**Exercise**
Please copy each line of the listing that includes the string "button".

[Start of Attachment]

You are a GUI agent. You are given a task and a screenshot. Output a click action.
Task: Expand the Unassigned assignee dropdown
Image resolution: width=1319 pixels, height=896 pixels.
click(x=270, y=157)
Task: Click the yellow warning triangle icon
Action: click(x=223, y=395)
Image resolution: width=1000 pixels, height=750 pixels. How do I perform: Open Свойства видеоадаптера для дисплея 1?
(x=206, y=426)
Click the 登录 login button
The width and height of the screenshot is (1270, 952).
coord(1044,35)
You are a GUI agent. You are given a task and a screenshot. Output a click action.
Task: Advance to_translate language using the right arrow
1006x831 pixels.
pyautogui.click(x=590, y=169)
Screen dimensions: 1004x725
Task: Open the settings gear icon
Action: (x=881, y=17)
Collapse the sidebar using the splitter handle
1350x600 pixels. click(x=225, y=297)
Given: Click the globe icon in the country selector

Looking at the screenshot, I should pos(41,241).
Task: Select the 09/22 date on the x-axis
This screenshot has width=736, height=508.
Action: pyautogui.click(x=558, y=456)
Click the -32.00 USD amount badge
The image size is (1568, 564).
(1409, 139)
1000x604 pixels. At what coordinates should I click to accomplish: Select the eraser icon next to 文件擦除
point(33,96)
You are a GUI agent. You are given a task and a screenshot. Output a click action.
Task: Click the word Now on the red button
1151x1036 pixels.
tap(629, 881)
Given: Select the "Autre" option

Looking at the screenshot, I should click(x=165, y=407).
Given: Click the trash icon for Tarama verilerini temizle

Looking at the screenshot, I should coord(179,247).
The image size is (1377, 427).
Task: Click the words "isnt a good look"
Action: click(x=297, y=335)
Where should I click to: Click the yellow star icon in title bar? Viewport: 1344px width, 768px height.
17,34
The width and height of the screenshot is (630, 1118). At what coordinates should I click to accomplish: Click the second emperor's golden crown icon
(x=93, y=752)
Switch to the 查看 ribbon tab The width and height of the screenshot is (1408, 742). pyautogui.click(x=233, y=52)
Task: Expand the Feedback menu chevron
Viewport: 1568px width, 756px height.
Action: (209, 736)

[End of Attachment]

**Reply to the exercise**
Click the 登录 login button
Task: Click the word Now on the red button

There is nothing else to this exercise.